If you’ve spent anytime on Twitter or reading agent’s blogs, you’ll know that submissions have skyrocketed this year. Further, editors report the same phenomenon: an abundance of manuscripts. Some have mused that it has something to do with the economy and although it makes sense, I hesitate to concur.
I do know that for writers who have a submission and are looking for agents, it’s tightened the race significantly. I see agents as the filters of the publishing world, the first line of defense as it were. But even though to an un-agented writer, finding an agent to represent feels like finding the holy grail, there is still many steps to ‘published’. And those steps, they are a crowded.

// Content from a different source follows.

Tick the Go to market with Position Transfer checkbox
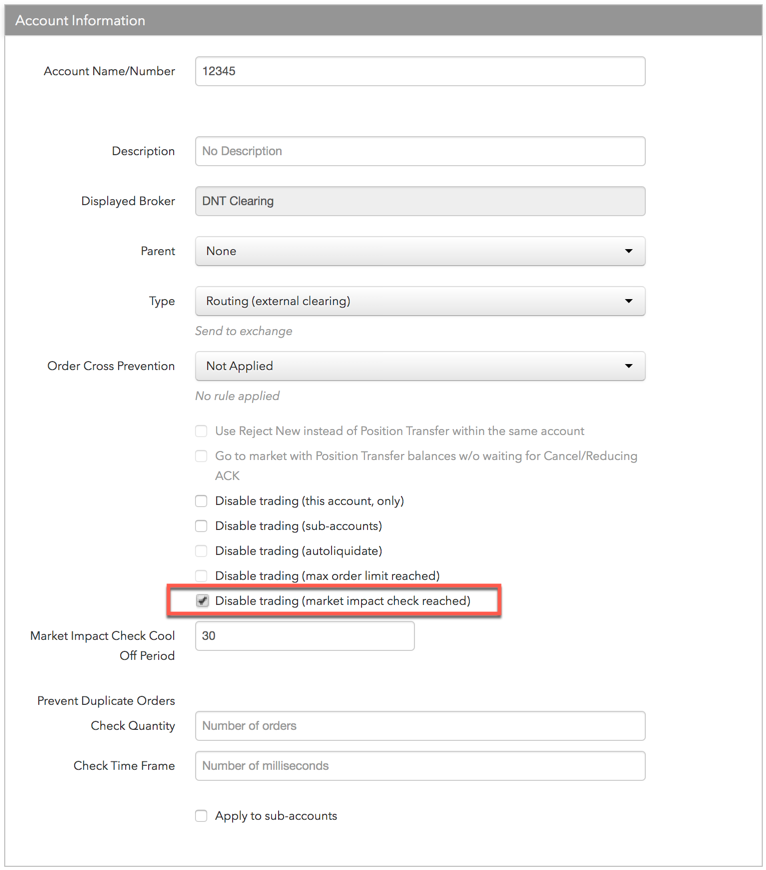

I don’t know about you but from time to time this leads me to question my career choice. If you think about it, the odds are so stacked against me and stacking higher with every passing day, you gotta ask: Who am I kidding?
I can write a passable story and I am more than willing, in fact want, to learn the craft and the business of writing but what’s the point? I can work for years on a manuscript, and have, only to see it sit on a cyber shelf collecting cyber dust.
Do I push the boulder up the hill until it stays? (or rolls down the other side of the hill into ‘published’ land) This is something, I’m sure, every serious writer contemplates from time to time.
Today as I was browsing some of my favorite sites, clicking links like opening doors in an old deserted mansion, I found a post by Kate Eliott from 2007. In this post she gives advice for first time novelists, one of which is, “If you can quit, do.”
This got me thinking. Could I quit? Could I just stop writing? Which led to: Why do I write?
When I first decided to write a novel, it felt a little like giving in; the novel wanted to be written and I finally said okay. From then I’ve not stopped. Let’s face it, wrangling words is hard work and it doesn’t stop once you’ve got them lined up into sentences and the sentences organized into paragraphs that in turn tell a bewitching story. There is this thing called publicity and networking that is both time consuming and, at times, frustrating.
For me, ultimately the answer is simple. I write because I’m driven to it; because it offers something I can’t find elsewhere. There is no satisfaction like finding the perfect word, or painting with words the image inside your head, of bring characters to life.
So I keep pushing that boulder up the hill, learning tricks of the trade along the way, and hope once I get it there, the rock will be polish and commerical enough that the ‘gods’ of publishing will let it roll down into the other side.
yup. uh-huh.
Ugh! (head on desk)
Going to go doodle now instead of working on the book. It feels like it might be a more productive use of time…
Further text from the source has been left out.